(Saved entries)
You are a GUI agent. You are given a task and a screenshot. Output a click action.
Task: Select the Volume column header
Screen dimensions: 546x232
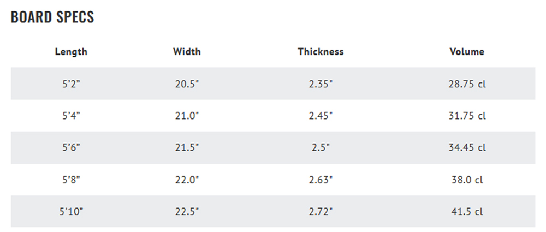[x=467, y=52]

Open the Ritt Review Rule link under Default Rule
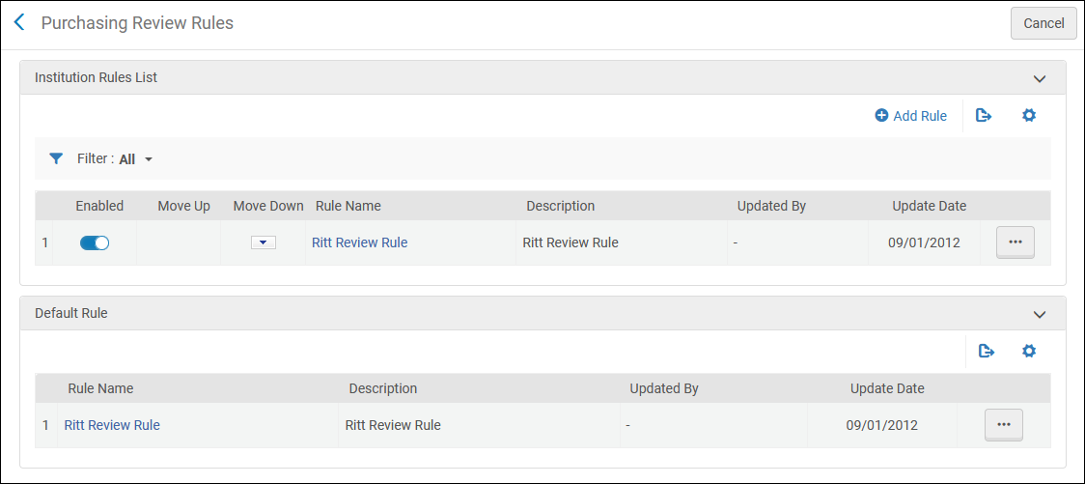112,425
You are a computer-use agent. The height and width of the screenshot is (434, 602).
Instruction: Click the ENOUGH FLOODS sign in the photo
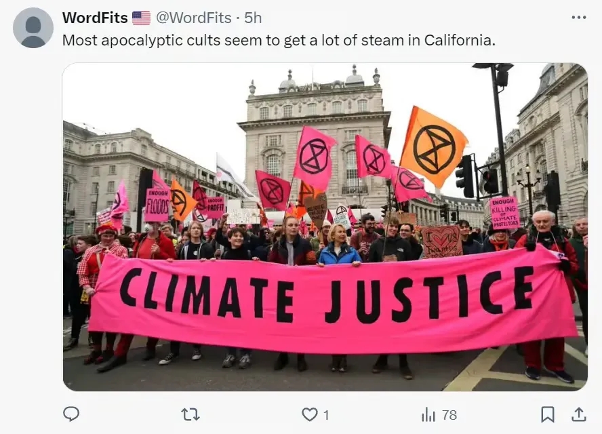[x=157, y=205]
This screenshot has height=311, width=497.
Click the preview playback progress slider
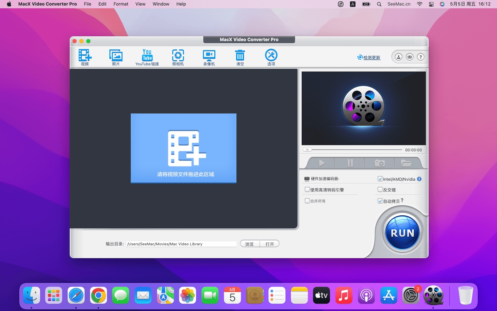(x=352, y=150)
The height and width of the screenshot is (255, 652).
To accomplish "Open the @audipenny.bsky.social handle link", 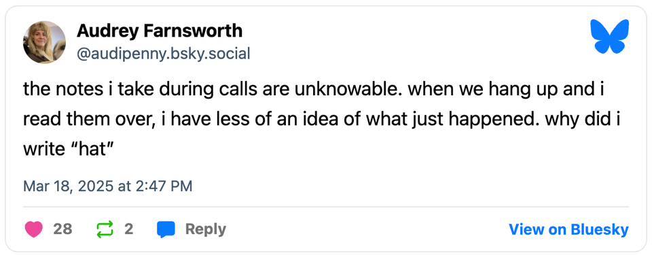I will 164,54.
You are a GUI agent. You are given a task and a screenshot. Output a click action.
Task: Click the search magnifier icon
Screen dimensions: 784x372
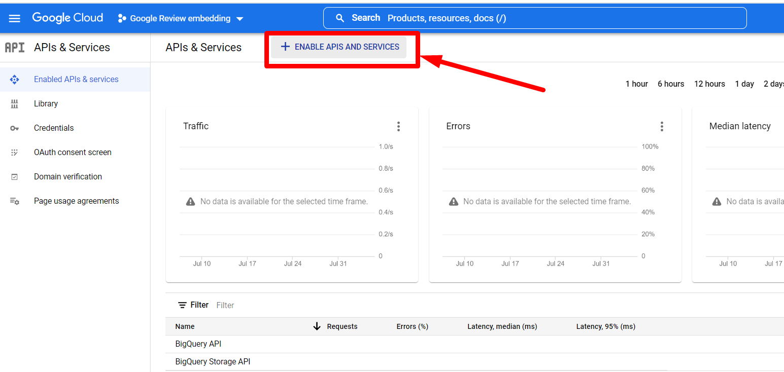coord(340,17)
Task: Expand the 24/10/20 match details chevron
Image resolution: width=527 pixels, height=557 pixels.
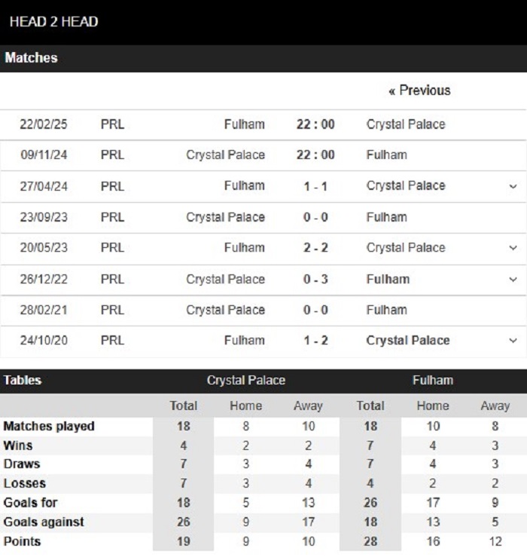Action: [513, 341]
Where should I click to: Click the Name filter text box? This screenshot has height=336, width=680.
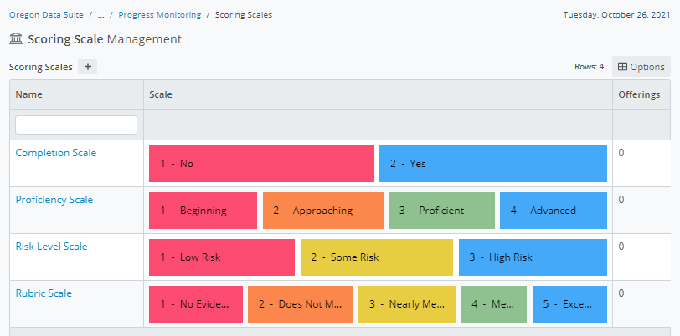coord(76,125)
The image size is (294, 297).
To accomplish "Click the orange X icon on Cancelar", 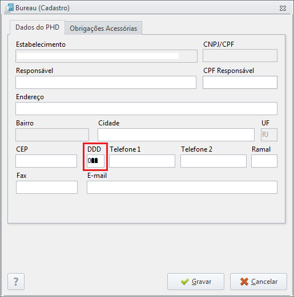I will tap(244, 282).
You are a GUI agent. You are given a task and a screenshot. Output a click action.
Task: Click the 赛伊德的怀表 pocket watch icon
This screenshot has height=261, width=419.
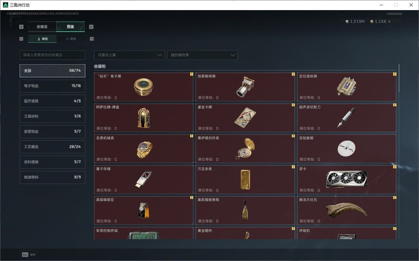245,149
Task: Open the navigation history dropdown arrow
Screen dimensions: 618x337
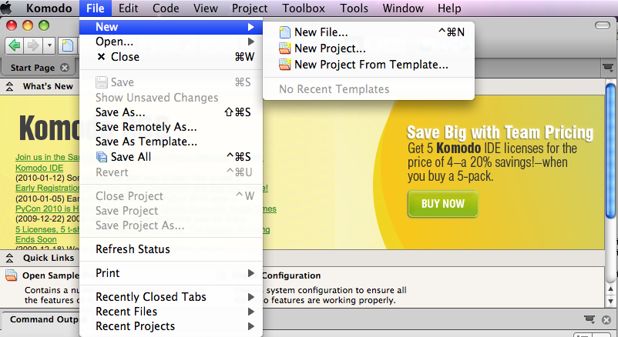Action: point(50,45)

_TASK INSTRUCTIONS_. Could you transcribe exactly the lines from the start of the records through the line containing "This screenshot has height=311, width=497.", both ends included, leaving the pictures out?

_RESPONSE TO THIS EXERCISE_.
You are a GUI agent. You are given a task and a screenshot. Output a click action.
Task: Select the Volume column header
Screen dimensions: 546x232
[x=467, y=52]

Open the Ritt Review Rule link under Default Rule
112,425
You are a computer-use agent. The height and width of the screenshot is (434, 602).
Instruction: Click the ENOUGH FLOODS sign in the photo
[x=157, y=205]
This screenshot has height=311, width=497.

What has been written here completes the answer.